Creating a Hive external table replication policy

You must set up your clusters before you create a Hive/Impala replication policy. You can also use CDP Private Cloud Base Replication Manager to replicate Hive/Impala data to and from S3 or ADLS, however you cannot replicate data from one S3 or ADLS instance to another using Replication Manager.

To replicate Hive/Impala data to and from S3 or ADLS, you must have the appropriate credentials to access the S3 or ADLS account. Additionally, you must create buckets in S3 or data lake store in ADLS. Replication Manager backs up file metadata, including extended attributes and ACLs when you replicate data to cloud storage.

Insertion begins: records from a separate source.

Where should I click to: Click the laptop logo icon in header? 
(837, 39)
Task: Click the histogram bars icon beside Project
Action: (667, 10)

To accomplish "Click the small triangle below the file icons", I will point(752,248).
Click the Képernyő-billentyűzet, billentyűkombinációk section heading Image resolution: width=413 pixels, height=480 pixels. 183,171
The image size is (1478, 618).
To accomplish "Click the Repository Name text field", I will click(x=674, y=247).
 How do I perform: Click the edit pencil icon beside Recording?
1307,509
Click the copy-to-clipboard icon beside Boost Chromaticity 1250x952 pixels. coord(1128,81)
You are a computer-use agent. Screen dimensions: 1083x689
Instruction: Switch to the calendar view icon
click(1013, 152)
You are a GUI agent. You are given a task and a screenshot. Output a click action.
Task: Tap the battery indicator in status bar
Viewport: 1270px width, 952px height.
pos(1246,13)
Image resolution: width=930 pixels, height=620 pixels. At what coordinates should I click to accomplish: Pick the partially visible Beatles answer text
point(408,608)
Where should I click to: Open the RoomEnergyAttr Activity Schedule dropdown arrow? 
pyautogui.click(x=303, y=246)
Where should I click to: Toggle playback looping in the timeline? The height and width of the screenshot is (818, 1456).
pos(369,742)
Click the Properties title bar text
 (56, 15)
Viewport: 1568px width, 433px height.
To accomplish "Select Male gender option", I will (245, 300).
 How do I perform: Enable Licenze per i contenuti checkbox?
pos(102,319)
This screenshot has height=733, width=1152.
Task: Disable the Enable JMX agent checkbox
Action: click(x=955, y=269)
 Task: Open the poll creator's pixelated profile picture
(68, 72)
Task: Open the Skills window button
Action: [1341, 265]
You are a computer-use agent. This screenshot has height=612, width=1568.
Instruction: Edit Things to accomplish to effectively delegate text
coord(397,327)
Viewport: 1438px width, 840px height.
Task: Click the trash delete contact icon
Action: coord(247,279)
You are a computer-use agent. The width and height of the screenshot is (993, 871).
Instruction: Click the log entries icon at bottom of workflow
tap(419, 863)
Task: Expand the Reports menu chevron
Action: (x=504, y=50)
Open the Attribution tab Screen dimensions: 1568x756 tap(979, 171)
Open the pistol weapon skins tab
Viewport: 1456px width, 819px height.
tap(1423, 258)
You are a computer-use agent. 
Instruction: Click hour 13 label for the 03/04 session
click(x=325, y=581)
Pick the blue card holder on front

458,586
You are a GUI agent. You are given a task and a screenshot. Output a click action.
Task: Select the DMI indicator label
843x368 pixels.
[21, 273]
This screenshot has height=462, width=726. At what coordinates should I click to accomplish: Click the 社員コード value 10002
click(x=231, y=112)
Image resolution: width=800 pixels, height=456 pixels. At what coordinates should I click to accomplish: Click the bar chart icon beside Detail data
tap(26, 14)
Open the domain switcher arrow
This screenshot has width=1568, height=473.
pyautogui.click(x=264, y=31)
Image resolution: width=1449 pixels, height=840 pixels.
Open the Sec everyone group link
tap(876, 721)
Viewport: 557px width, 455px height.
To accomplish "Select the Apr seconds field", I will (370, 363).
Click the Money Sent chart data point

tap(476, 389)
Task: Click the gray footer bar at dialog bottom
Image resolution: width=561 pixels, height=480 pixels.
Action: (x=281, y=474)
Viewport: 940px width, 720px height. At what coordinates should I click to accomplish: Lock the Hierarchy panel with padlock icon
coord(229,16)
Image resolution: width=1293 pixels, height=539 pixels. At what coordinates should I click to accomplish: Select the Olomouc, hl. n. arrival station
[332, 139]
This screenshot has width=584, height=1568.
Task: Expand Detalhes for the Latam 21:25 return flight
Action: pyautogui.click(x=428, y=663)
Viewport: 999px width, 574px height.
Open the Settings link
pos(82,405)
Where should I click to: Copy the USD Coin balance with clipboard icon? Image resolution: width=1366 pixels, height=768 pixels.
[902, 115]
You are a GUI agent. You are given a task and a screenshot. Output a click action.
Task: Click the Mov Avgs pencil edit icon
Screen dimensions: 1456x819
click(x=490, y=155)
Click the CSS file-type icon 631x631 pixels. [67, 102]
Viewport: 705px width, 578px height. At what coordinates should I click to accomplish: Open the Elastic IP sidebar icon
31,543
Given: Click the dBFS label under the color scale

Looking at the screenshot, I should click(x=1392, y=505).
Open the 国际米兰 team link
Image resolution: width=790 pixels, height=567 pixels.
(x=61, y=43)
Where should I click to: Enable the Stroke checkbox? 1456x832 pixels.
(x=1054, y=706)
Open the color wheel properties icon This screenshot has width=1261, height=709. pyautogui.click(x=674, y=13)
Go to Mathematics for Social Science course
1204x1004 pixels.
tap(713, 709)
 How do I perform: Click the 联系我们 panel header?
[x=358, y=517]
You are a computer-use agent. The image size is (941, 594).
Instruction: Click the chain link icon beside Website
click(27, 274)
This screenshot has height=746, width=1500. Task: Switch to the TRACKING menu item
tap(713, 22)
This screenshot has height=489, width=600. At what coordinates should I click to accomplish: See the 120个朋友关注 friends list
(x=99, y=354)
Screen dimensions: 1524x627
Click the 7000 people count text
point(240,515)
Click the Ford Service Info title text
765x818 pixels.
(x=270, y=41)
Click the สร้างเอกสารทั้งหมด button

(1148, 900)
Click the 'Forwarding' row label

The Apache Ranger access policy model consists of the following components:

Specification of the resources that you can apply to a replication policy which includes the HDFS files and directories; Hive databases, tables, and columns; and HBase tables, column-families, and columns.
Specification of access conditions for specific users and groups.

Replication Manager functions consistently across HDFS and Hive:

Replication policies can be set up on files or directories in HDFS and on external tables in Hive—without manual translation of Hive datasets to HDFS datasets, or vice versa. Hive Metastore information is also replicated.
Applications that depend on external table definitions stored in Hive, operate on both replica and source as table definitions are updated.
Set the Ranger policy for hdfs user on target cluster to perform all operations on all databases and tables. The same user role is used to import Hive Metastore. The hdfs user should have access to all Hive datasets, including all operations. Otherwise, Hive import fails during the replication process. To provide access, perform the following steps:
1. Log in to Ranger Admin UI.
2. Go to the Service Manager > Hadoop_SQL Policies > Access section, and provide hdfs user permission to the all-database, table, column policy name.
On the target cluster, the hive user must have Ranger admin privileges. The same hive user performs the metadata import operation.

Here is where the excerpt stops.